For additional alternatives to our approach, see section 5 of this paper on Related Work.
Supporting existing simple applications means that, as we add potentially interfering new features, older programming styles can mostly remain intact. For instance, although we garbage collect storage allocated by C code, we do not require that C programmers replace their `malloc' and 'free' calls. PCR simply ignores the `free's, and invisibly collects `malloc'ed space. Binary files that can be dynamically loaded in PCR can also be statically linked using the vanilla Unix `ld' command. PCR is not perfect in this respect, as the details in following sections make clear, but it achieves a useful compromise between backward compatibility and new functionality.
By permitting the use of existing compilers, libraries, and binaries, we help to enforce on ourselves our rule of supporting existing simple applications. We co-exist with a machine's native stack and calling conventions, so compiler back-ends do not have to change, and we accept standard relocatable object file format, so precompiled code continues to work. For example, the complete SunView window system library operates unrecompiled, dynamically loaded and garbage collected in PCR. One thing that does not work is dynamically loading binaries from which relocation information has been removed.
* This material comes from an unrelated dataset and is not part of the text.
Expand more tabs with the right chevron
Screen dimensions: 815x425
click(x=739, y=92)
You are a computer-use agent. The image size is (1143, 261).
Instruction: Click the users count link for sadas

By saying we want to permit sophisticated applications, we mean applications most naturally expressed using PCR-specific features. For instance, an application managing many concurrent activities will use the threads facilities. The language that has stretched our interfaces farthest has been CommonLisp, because it already has notions of dynamic loading and of garbage collection. We had to make sure we offered facilities on top of which CommonLisp language implementors could work. For example, an implementation using tagged pointers must be able to co-exist with our collector. In general, our solutions were of two types: make the interfaces more general, and provide for upcalls [Clark 1985] when there was no other way.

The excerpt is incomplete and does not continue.